EXTRACT PROVIDED »
────────────────
BELMONT CRAGIN — A longtime community activist hopes to deny Ald. Felix Cardona Jr. a second term representing the Northwest Side’s 31st Ward.
Organizer and veteran Esteban Burgoa Ontañon is challenging Cardona for the City Council seat in next month’s election. The ward covers parts of Belmont Cragin, Hermosa and Portage Park.
Another candidate, community activist Patrick J. Gibbons, withdrew from the race earlier this month, according to the Chicago Board of Election Commissioners.
The election is Feb. 28.
More on the two candidates:

Felix Cardona Jr.
Cardona, a Logan Square native, took office in 2019 after forcing former Ald. Milly Santiago into a runoff and winning with about 54 percent of the vote.
Before becoming an alderperson, Cardona worked for the Cook County’s Assessor’s Office and served on the Cook County Board of Review.
Cardona’s main goals if reelected would be protecting and supporting young people, reducing crime and bringing more small business to the neighborhood, especially along Cicero Avenue, he said.
Cardona also pledged to bring trade programs into schools — “not every kid is meant to go to college,” he said — and work with the Park District to create more after-school programs for teens and children, he said.
During his first term, Cardona has helped gather kids in parks to play softball and kickball, and the group “keeps growing every year,” he said.
“I’m choosing to run again because I love to serve and help people,” Cardona said. “I’m here to serve my residents to the best of my ability, and hopefully they give me an opportunity to do it again.”
────────────────
DATA FOR ANALYSIS »

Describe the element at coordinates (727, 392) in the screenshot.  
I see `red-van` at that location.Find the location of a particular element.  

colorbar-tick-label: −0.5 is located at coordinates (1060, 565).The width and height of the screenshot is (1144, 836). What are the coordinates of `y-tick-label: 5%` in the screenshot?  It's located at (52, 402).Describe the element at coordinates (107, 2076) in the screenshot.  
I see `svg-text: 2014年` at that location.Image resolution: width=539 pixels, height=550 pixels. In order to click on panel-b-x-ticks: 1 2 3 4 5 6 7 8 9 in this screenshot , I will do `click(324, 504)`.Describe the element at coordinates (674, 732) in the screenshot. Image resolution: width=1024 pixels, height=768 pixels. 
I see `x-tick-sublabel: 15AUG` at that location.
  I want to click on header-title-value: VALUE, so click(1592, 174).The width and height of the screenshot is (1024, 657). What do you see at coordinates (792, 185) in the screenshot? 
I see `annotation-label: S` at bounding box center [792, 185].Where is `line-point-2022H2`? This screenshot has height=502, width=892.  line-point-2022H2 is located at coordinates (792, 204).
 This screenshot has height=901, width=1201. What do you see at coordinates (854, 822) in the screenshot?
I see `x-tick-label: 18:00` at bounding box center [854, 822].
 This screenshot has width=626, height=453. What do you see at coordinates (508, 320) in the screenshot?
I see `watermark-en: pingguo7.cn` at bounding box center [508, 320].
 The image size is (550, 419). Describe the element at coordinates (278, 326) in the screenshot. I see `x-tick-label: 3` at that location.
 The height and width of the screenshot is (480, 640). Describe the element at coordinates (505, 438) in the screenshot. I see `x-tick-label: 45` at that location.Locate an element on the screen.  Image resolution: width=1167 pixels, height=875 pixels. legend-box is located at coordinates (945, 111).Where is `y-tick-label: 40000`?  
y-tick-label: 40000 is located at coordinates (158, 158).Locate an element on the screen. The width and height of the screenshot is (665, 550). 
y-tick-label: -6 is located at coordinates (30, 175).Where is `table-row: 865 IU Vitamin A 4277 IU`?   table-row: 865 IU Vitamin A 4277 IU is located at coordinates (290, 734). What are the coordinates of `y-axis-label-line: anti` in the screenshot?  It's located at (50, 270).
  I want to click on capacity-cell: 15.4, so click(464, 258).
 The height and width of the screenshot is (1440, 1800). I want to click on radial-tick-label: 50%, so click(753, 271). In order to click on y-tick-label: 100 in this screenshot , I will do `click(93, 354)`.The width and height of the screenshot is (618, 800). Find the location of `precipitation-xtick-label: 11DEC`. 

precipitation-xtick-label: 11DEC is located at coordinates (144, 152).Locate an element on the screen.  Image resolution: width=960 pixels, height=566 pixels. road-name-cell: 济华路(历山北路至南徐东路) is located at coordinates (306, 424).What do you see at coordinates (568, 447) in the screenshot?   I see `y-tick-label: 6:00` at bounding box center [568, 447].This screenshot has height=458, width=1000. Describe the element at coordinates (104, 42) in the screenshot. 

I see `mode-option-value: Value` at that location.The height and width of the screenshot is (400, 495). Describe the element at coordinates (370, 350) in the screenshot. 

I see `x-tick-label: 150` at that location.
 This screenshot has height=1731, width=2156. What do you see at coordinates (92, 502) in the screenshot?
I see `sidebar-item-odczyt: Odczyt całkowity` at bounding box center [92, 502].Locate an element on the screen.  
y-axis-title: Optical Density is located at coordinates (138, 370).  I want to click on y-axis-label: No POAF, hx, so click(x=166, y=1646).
────────────────
WORK REQUIRED » Please reproduce the stretch of the 31st Ward election article from "Before becoming an" through "Avenue, he said.", word for word. The listing comes from a separate source.

RESPONSE TO THIS TASK »
Before becoming an alderperson, Cardona worked for the Cook County’s Assessor’s Office and served on the Cook County Board of Review.
Cardona’s main goals if reelected would be protecting and supporting young people, reducing crime and bringing more small business to the neighborhood, especially along Cicero Avenue, he said.